**Document excerpt**
□ □ □ □
As of 2012 there were 12 Global Class, 11 Ocean Class (four of which are the older Intermediate Class ships), and three Regional Class research ships. Seven of these research ships were expected to remain in service beyond 2025. As of 2012, three funded (appropriated) ships (Sikuliaq, AGOR-27, and AGOR-28) should enter the fleet between 2013 and 2015. The two Ocean Class ships appropriated by Navy (AGOR-27 and AGOR-28) and the three Regional Class ships (RCRV 13) being studied by NSF would support transition of the Fleet from the technologically obsolete Intermediate Class to a capable and properly capitalized research Fleet for accomplishing U.S. research objectives in ocean science for the next three decades.

The ships are grouped into Research and Survey categories, based on their primary purpose and capabilities.

  • T-AOR - Research ships carry a broad array of scientific instrumentation, winches, wires, cranes, and articulating frames capable of supporting activities such as water-column and seafloor sampling, monitoring, and acoustic and bathymetric mapping. Laboratories equipped with sophisticated analytical equipment and computers allow preliminary data analysis and sample storage while underway. Data collected often provide real-time input into cruise execution, enabling scientists to make adjustments to mapping or sampling plans. Most vessels are multipurpose and are able to conduct a variety of research activities during a single expedition. Some research ships are specialized, having the ability to conduct multichannel seismic operations, deploy and recover humanoccupied vehicles (HOVs), recover long sediment and rock cores, and conduct ocean drilling experiments in all parts of the ocean, or operate at high latitudes in the Arctic and Antarctic Oceans.
□ □ □ □
**Supplied information**
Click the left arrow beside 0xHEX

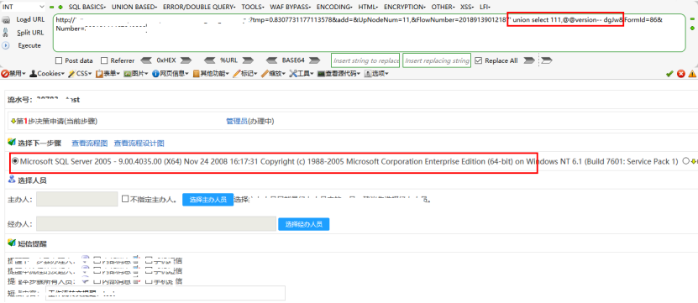click(x=147, y=60)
□ □ □ □
Retype everything from "As of 2012 there" down to "next three decades." in the research fleet text above, keeping each word and mark the same.

As of 2012 there were 12 Global Class, 11 Ocean Class (four of which are the older Intermediate Class ships), and three Regional Class research ships. Seven of these research ships were expected to remain in service beyond 2025. As of 2012, three funded (appropriated) ships (Sikuliaq, AGOR-27, and AGOR-28) should enter the fleet between 2013 and 2015. The two Ocean Class ships appropriated by Navy (AGOR-27 and AGOR-28) and the three Regional Class ships (RCRV 13) being studied by NSF would support transition of the Fleet from the technologically obsolete Intermediate Class to a capable and properly capitalized research Fleet for accomplishing U.S. research objectives in ocean science for the next three decades.